«Как одиноко сидит город, некогда многолюдный! Он стал, как вдова…» (Плач Иеремии 1:1). Мысли Ториана были мрачнее пепла. Он вспоминал парадные залы Люмиса, блеск доспехов Паладинов Высшего Круга, рев толпы: «Дарк! Железный Псалом!» Теперь он был тенью. Изгоем. «И сделал меня пугалищем для народа; стали плевать в лице мое» (Иов 17:6). И все из-за одного проклятого приказа. Из-за одного предательства, в котором его обвинили, но которое он не совершал. Кто подставил его? Она?Или он? Имена горели в памяти, как факелы той ночи, когда все рухнуло.
Хруст пепла под сапогами. Резкий смех. Голоса. Ториан не повернул головы, лишь прищурил единственный глаз (второй скрывала черная повязка – еще один «подарок»). Трое. Мародеры. Подонки, которые шарили по Пепелищу, как стервятники, выискивая у выживших последние крохи. Они заметили старуху, копошащуюся в развалинах своей же лавчонки. Бедняжка пыталась отыскать хоть что-то ценное под грудой обгорелого хлама.
– Эй, бабуль! – гаркнул самый здоровый, с лицом, изуродованным оспой. – Нашла золотишко? Делиться надо, понимаешь? Милосердие божье велело.
Старуха вжалась в развалины, зажав в кулачках какой-то обгорелый сверток. – Уходите! Здесь ничего нет! Мое! Это мое!
– Твое? – Оспины осклабился. – В этом городе ничего ничье, старуха. Особенно теперь. Дай сюда!
Он шагнул к ней, грубо выхватывая сверток. Старуха вскрикнула, пытаясь удержать. Его приятель толкнул ее, и она упала в пыль, слабо всхлипывая. «Не заграждай рта волу, когда он молотит; но бедного и в правде его не притесняй» (Второзаконие 25:4, адаптировано). Ториан вздохнул. Глубоко. Гневно. Он ненавидел Пепелище. Ненавидел свою судьбу. Ненавидел этих шакалов. Но больше всего он ненавидел то, что внутри него все еще теплилась эта чертова искра долга. Искра, которая не давала ему просто напиться в стельку и забыться.
– Эй, циники! – голос Ториана прозвучал хрипло, но громко, разрывая гнетущую тишину. – Оставьте старуху. И убирайтесь. Пока можете.
Мародеры обернулись, удивленные. Увидев его – большого, но сидящего на развалинах, с флягой, повязкой на глазу и явно калеку с железной рукой – они фыркнули.
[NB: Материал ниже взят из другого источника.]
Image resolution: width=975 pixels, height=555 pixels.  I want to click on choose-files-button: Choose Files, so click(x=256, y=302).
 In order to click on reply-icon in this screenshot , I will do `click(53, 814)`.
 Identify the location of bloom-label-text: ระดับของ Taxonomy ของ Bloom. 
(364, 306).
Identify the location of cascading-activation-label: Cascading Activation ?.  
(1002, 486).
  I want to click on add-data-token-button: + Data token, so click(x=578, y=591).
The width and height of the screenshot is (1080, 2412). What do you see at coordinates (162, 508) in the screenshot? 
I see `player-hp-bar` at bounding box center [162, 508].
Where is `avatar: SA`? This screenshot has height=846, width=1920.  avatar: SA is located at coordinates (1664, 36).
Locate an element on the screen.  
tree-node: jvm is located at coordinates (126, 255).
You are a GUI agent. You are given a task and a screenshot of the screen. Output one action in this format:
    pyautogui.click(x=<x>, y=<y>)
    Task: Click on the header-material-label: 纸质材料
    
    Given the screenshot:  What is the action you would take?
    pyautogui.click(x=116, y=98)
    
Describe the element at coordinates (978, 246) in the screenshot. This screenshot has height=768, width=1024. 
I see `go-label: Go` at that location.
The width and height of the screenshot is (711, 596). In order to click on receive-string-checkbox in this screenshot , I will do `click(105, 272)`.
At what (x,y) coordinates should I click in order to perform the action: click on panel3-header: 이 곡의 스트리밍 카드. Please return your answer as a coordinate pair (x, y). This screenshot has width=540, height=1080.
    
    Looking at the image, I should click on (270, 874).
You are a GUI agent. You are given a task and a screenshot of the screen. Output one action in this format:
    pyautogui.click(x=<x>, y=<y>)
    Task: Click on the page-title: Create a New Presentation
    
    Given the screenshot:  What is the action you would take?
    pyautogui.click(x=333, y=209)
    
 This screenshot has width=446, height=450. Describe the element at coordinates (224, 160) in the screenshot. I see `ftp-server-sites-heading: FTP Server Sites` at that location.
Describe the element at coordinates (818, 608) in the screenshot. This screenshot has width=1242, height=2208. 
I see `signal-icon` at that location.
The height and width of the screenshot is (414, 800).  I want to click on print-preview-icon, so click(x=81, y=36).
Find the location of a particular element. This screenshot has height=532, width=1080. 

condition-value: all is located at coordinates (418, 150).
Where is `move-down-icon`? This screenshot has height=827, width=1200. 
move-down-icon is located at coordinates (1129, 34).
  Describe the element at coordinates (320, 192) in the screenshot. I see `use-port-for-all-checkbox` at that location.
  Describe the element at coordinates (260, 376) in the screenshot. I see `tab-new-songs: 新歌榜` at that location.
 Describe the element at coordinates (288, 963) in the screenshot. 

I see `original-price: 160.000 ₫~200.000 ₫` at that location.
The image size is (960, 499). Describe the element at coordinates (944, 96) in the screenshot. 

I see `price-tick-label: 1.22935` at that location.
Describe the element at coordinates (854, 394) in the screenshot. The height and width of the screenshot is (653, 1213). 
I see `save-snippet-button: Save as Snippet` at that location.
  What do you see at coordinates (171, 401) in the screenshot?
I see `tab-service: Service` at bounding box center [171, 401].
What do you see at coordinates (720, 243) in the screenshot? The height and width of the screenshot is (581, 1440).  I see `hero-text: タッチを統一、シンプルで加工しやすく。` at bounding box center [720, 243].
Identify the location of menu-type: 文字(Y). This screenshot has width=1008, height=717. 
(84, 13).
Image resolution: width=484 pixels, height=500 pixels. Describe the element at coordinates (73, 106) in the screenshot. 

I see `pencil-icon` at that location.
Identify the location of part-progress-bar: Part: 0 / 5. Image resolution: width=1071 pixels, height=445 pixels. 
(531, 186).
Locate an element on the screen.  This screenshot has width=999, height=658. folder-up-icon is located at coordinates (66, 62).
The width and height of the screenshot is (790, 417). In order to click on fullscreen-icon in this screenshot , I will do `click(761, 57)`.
– Ого! – усмехнулся Оспины. – Кто это у нас? Рыцарь Пепелища? Иди лечиться, калека, а то и второй глаз потеряешь.
Ториан медленно поднялся. Его движения были не такими плавными, как раньше, но все еще несли в себе силу бывалого воина. Он поставил флягу на камень. Механические пальцы правой руки сжались в неуклюжий, но крепкий кулак.